Le bois étant quasi inexistant dans le marais, les éléments de charpente provennaient le plus souvent de remplois divers ou de bosquets d’ormes, de saules et de peupliers. Plus tard, la forêt de Monts, plantée au milieu du XIXe siècle sur les dunes des communes littorales, permit un approvisionnement plus aisé en bois (pin maritime). La charpente était posée sur les murs en terre qui en supportaient tout le poids. Les constructeurs n’utilisaient pas de sablières censées en répartir les charges. Les chevrons étaient pris dans la bauge lors d’une opération de remplissage entre murs et charpente appelée arasure. Seule la pièce la plus importante, la ferme, repose parfois sur un poteau de bois placé dans la maçonnerie lors de l’édification des murs.
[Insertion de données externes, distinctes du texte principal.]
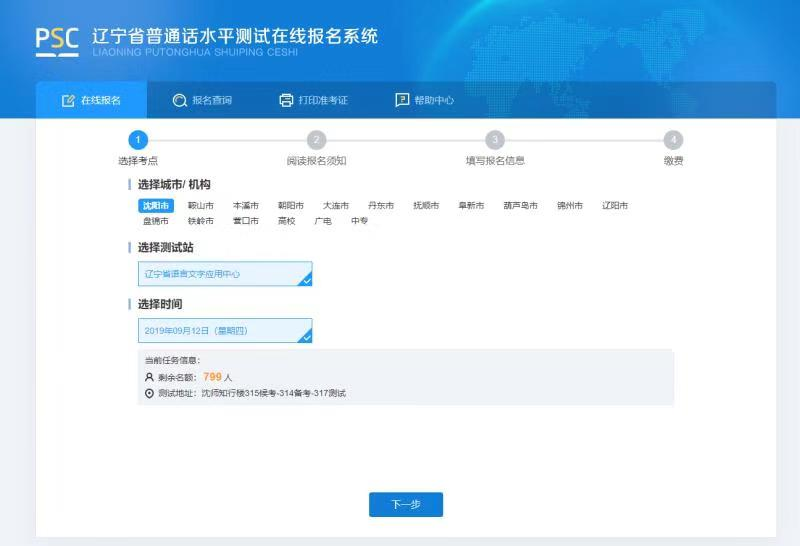Choose 葫芦岛市 from the city list
This screenshot has height=546, width=800.
pyautogui.click(x=520, y=205)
L’entrait, généralement incurvé, facilitait le passage des habitants au centre de la pièce. Le tirant, les arbalétriers également courbes dans la plupart des cas observés et le poinçon étaient assemblés de manière rudimentaire à tenons et mortaises. Cette opération était généralement confiée à un charpentier. Les pannes, chevrons et liteaux, simples branches et troncs écorcés, étaient assemblés par le propriétaire qui liait ces pièces grâce à des liens de bois (saules ou jeunes pousses d’orme). Une croupe placée sur le pignon ouest offrait une meilleure résistance aux intempéries et permettait le plus souvent d’organiser l’étable autour d’un poteau central qui, en forme de fourche dans sa partie supérieure, recevait la panne faîtière.
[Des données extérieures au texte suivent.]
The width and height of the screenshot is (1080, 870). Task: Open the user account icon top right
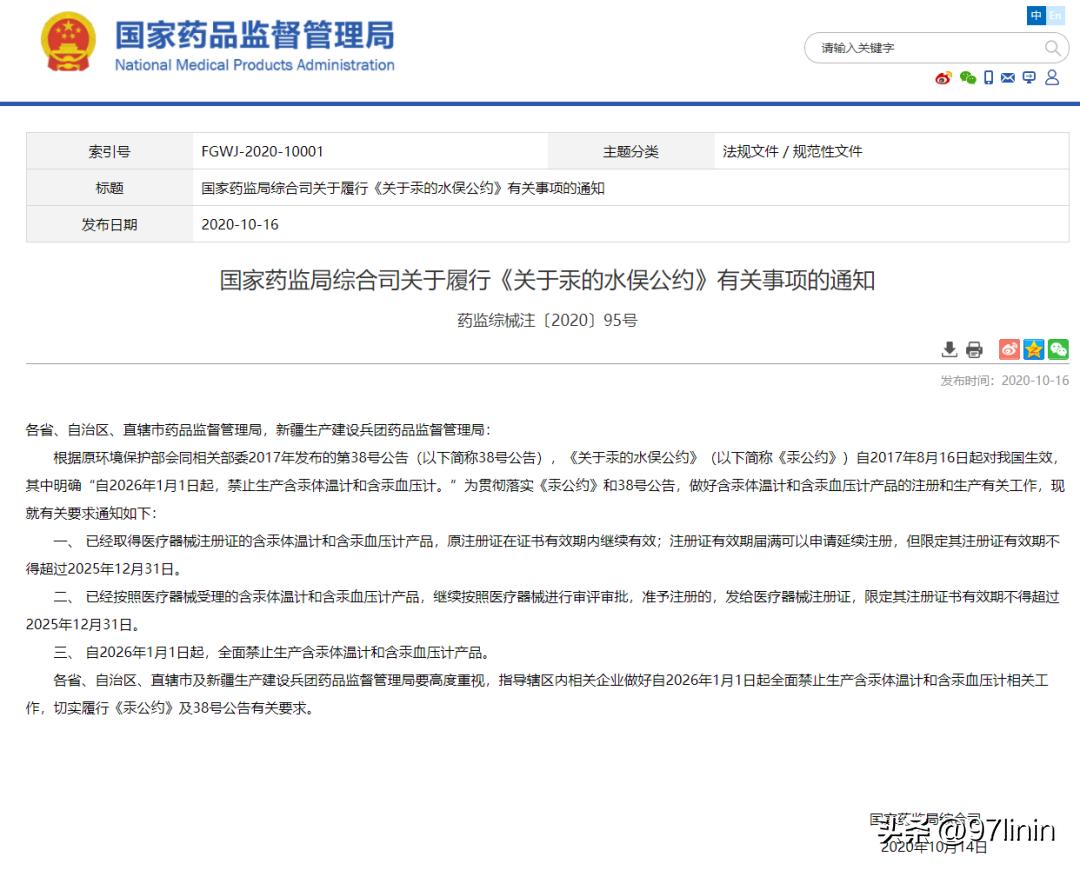coord(1052,77)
Souvent interdit à cause des risques d’incendie en milieu urbain et freiné par la mécanisation de l’agriculture, l’usage du chaume avait progressivement diminué. Considéré comme la couverture la plus courante depuis les Gaulois jusqu’à la fin du XVIIIe siècle, le chaume a perduré dans les zones de marais et marécages où l’exploitation de la matière première a été possible plus longtemps qu’ailleurs.
Les espèces végétales utilisées dans le marais pour couvrir les bourrines diffèrent selon la localisation de la construction. On utiliserait volontiers des végétaux tels que le phragmite et la massette dans le marais doux, le scirpe maritime dans le marais saumâtre. Le roseau ou phragmite commun se récolte sur les bords des canaux et dans les roselières du marais doux. Sa tige, terminée par une panicule, était utilisée pour sa rigidité et sa longueur entre de 1 à 3 mètres. Il est présent dans la majorité des couvertures des bourrines du marais de Monts.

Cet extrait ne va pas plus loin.